In the article “Should American Schools Go Year Round?” written by Sindhu Nair, he uses points across the article on reasons why American students should go year-round and the benefits of it. The author uses facts, examples, and statistics to support his claim.
On the third page of the article, the author states, “ Japan students scores are higher than those in the U.S. and where students attend classes 220 days a year on average as against 180 days in America.” By providing this fact, it supports the author’s claim in the way that students are improving academically by going year-round with additional days than what the students are already attending. The author also provides in the article that “It’s becoming a trend, over 3,000 schools had year-round education programs last year.” This backs up the author’s claim to show every year more and more schools are transferring over to year-round education programs.
The author includes an example in the article that states, “ The Oxnard, California school district has a long record of successful year-round schooling. It has been on a year-round calendar since 1976 and a nine-year analysis shows significantly improved test scores, without changing the basic education program.” The example the author has provided shows a school who has been doing year-round schooling for decades, has only seen improvements throughout the years by not developing a new education program, but by keeping it the same.
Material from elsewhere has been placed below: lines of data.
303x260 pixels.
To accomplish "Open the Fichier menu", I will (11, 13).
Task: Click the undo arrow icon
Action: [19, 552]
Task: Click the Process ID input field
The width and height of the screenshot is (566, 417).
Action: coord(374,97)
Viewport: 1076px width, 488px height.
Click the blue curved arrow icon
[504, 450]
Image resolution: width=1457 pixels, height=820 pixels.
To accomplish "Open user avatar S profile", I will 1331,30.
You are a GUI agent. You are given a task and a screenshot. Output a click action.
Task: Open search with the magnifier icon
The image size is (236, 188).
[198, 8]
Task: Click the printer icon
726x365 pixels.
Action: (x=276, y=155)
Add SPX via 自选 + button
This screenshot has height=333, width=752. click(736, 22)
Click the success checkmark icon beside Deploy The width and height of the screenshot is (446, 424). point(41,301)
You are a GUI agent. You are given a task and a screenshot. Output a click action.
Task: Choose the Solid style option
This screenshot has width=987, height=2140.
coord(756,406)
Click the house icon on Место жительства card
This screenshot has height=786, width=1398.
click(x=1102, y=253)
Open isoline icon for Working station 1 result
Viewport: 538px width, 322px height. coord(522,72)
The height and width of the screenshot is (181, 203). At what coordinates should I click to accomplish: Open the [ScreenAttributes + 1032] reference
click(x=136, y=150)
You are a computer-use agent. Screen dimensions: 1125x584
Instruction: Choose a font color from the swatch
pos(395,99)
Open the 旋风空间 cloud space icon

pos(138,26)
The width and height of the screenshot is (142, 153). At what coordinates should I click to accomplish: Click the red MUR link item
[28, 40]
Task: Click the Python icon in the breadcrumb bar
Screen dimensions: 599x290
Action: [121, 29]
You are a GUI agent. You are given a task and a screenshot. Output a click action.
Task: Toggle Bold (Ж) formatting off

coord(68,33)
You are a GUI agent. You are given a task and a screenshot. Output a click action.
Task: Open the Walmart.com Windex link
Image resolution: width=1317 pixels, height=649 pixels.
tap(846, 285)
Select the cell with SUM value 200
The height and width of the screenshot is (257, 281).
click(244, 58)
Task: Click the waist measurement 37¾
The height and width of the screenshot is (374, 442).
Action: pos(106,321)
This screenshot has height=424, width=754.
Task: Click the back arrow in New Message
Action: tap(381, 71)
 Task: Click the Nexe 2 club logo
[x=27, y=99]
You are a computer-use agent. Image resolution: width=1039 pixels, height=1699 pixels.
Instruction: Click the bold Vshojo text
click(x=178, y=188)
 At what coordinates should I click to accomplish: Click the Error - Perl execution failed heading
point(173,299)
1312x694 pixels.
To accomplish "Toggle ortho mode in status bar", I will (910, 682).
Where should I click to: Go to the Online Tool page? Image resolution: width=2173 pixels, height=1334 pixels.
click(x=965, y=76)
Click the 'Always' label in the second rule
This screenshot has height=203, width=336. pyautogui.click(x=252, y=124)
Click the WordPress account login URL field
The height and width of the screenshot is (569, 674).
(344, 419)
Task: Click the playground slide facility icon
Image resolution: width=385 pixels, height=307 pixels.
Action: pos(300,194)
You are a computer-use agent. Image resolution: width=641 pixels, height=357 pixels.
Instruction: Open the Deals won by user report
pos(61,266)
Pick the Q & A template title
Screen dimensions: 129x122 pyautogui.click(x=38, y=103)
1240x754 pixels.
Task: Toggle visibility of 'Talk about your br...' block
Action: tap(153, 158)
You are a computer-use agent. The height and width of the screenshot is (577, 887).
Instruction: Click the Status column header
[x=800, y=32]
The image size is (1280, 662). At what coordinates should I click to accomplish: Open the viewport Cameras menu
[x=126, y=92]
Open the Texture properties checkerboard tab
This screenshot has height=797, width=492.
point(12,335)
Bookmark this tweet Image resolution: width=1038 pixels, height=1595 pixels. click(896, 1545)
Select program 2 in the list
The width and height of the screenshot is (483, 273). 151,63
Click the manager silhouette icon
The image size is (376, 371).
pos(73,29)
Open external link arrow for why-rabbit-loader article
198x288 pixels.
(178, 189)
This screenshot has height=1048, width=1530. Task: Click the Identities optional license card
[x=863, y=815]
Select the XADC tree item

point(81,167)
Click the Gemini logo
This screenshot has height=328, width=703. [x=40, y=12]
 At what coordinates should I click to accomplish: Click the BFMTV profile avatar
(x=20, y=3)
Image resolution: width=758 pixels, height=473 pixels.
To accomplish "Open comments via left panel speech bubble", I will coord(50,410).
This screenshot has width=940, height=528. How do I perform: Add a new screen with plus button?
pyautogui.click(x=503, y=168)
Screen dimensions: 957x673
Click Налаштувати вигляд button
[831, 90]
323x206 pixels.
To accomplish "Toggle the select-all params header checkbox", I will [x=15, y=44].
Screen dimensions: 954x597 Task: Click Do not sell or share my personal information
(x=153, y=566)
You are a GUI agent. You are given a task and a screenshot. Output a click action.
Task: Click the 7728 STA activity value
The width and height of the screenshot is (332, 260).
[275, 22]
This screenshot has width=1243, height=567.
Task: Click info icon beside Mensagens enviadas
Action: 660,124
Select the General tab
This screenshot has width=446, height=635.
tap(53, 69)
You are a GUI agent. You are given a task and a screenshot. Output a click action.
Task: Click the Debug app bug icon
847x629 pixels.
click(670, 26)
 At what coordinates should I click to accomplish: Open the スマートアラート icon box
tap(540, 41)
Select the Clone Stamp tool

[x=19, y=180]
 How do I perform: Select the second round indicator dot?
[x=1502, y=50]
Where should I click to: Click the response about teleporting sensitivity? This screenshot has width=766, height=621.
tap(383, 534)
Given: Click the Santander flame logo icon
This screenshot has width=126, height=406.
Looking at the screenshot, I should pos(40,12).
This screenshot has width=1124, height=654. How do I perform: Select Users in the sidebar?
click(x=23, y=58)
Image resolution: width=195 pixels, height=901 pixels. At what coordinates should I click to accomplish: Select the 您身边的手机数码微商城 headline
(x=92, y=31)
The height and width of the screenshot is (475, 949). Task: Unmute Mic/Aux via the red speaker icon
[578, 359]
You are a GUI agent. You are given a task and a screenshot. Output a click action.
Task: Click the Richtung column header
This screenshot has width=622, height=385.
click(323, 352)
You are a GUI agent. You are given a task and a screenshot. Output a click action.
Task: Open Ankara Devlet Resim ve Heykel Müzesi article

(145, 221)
One of the many statistics that was provided in the article was a financial standpoint. “Schools can implement multi-track year-round schooling as a cost-cutting measure. One group of students are always on vacation, a school that was built for 750 students can serve as many as 1,000. This allows school districts with little or no money for building expansions to handle a growing student population and save millions of dollars in construction cost.” By showing this information, it proves with year-round schooling it is not only beneficial to students’ education but to also the financial state of the schools.
In conclusion, Sindhu Nair proves that schools along the country should be going all year-round. To support his claim, the author uses facts, examples, and statistics.